A pink building at 2301 Orleans Avenue in Treme serves the same fried chicken and gumbo that fed Civil Rights leaders when they couldn’t meet anywhere else in segregated New Orleans. Dooky Chase’s Restaurant has operated since 1941 as a Creole fine dining institution where the food and the history matter equally.
Chef Leah Chase ran the kitchen from 1946 until her death in 2019 at age 96. She turned her in-laws’ sandwich shop into white-tablecloth Creole dining when Black people couldn’t eat at most New Orleans restaurants. During the 1960s, Civil Rights organizers met in the upstairs dining room to plan voter registration drives and protests. Martin Luther King Jr., Thurgood Marshall, and local NAACP leaders ate Leah’s gumbo while planning integration strategy. The restaurant was neutral ground where Black and white organizers could meet without police harassment.
Leah Chase earned the title “Queen of Creole Cuisine” by cooking traditional Creole food without shortcuts. Her fried chicken uses a specific buttermilk brine and seasoned flour recipe. The chicken is browned in cast iron, then finished in the oven so it stays moist inside the crispy coating. $18 for a quarter chicken with two sides. Order it. This is what fried chicken tastes like when someone who cooked it for 70 years makes it.

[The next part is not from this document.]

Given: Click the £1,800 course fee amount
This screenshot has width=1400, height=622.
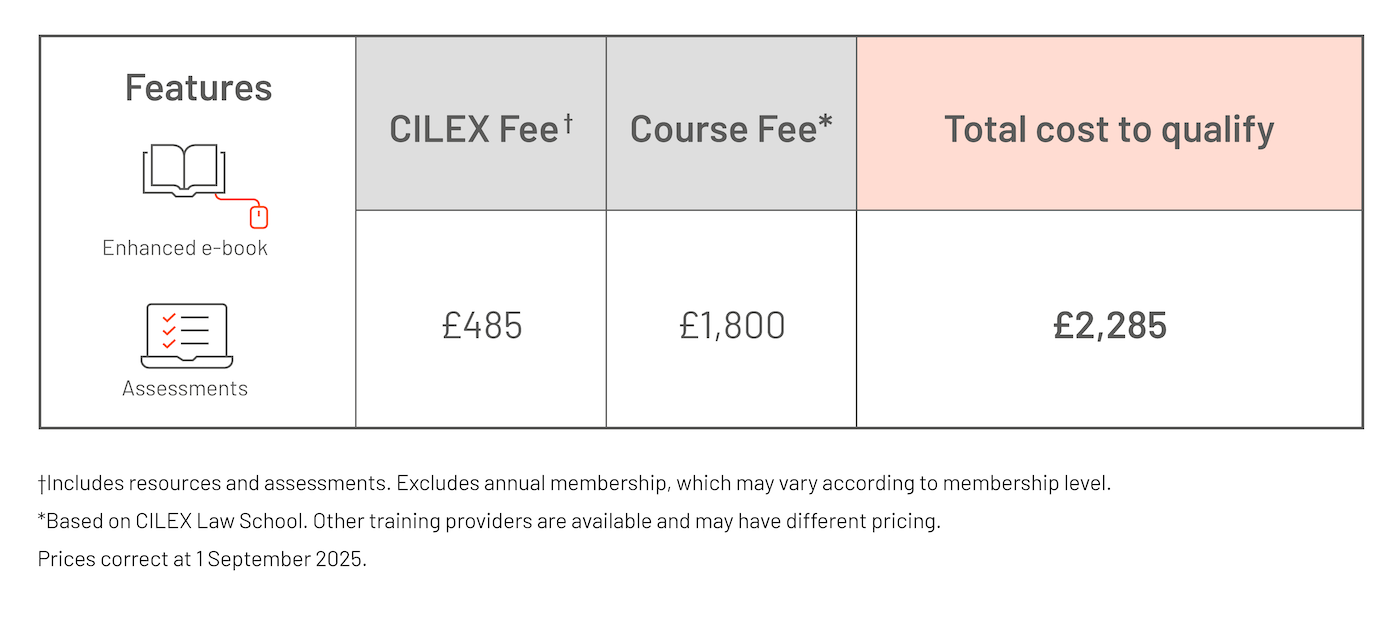Looking at the screenshot, I should coord(732,326).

The gumbo changes daily. Thursday is gumbo z’herbes, a meatless green gumbo traditionally served on Holy Thursday. It contains seven or more greens: collards, mustard greens, turnip greens, spinach, cabbage, parsley, watercress. The number of greens brings good luck. The gumbo is thick, earthy, deeply flavored. Other days feature seafood gumbo or chicken and sausage. $9 for a cup, $12 for a bowl.
The lunch buffet runs Tuesday-Friday 11am-3pm for $25. It includes rotating Creole dishes: smothered chicken, red beans and rice, stuffed bell peppers, jambalaya, macaroni and cheese, greens. The buffet shows home-style Creole cooking, the food Leah Chase cooked for her family.
The restaurant walls display African American art collected by Leah Chase over decades. Works by Elizabeth Catlett, John Biggers, and local New Orleans artists cover every wall. The collection is worth millions. Leah believed art belonged in public spaces where Black people could see themselves represented. The restaurant functions as an unofficial gallery.
Dooky Chase’s reopened in 2007 after Hurricane Katrina flooded the building with eight feet of water. Leah Chase was 84 years old. She rebuilt the restaurant, the kitchen, and the art collection. She cooked until weeks before her death.
The current kitchen is run by Leah’s family including daughter-in-law Zella Chase Palmer and granddaughter Cleo Robinson. They cook Leah’s recipes. The fried chicken tastes the same. The gumbo follows her methods. The restaurant maintains standards Leah set.
Dooky Chase’s operates Tuesday-Thursday 11am-3pm, Friday 11am-3pm and 5pm-9pm, Saturday 5pm-9pm. Closed Sunday-Monday. Dinner requires reservations. Phone: (504) 821-0600. The restaurant books up weeks in advance for Friday and Saturday dinner. Lunch is easier to get into with walk-ins accepted.
The dining room has white tablecloths, chandeliers, and formal service. This is dress-up dining, not casual eating. The restaurant expects respect for the space and the history. No tank tops, no flip-flops at dinner.
Prices run $18-32 for main dishes at dinner. The buffet is $25 at lunch. This is fine dining by New Orleans standards, affordable compared to most white-tablecloth restaurants. You’re paying for history and tradition as much as food.
Treme is the oldest Black neighborhood in America. Dooky Chase’s sits in the heart of it, three blocks from Congo Square where enslaved people gathered on Sundays. The restaurant is surrounded by Creole cottages, second-line parade routes, and the Backstreet Cultural Museum. Eating here connects you to Black New Orleans history in ways tourist restaurants can’t.
Leah Chase cooked for presidents, fed protesters, survived Katrina, and rebuilt at 84. She refused to retire. The restaurant represents her life’s work and the Civil Rights Movement’s meeting place. The fried chicken is excellent. The history makes it essential.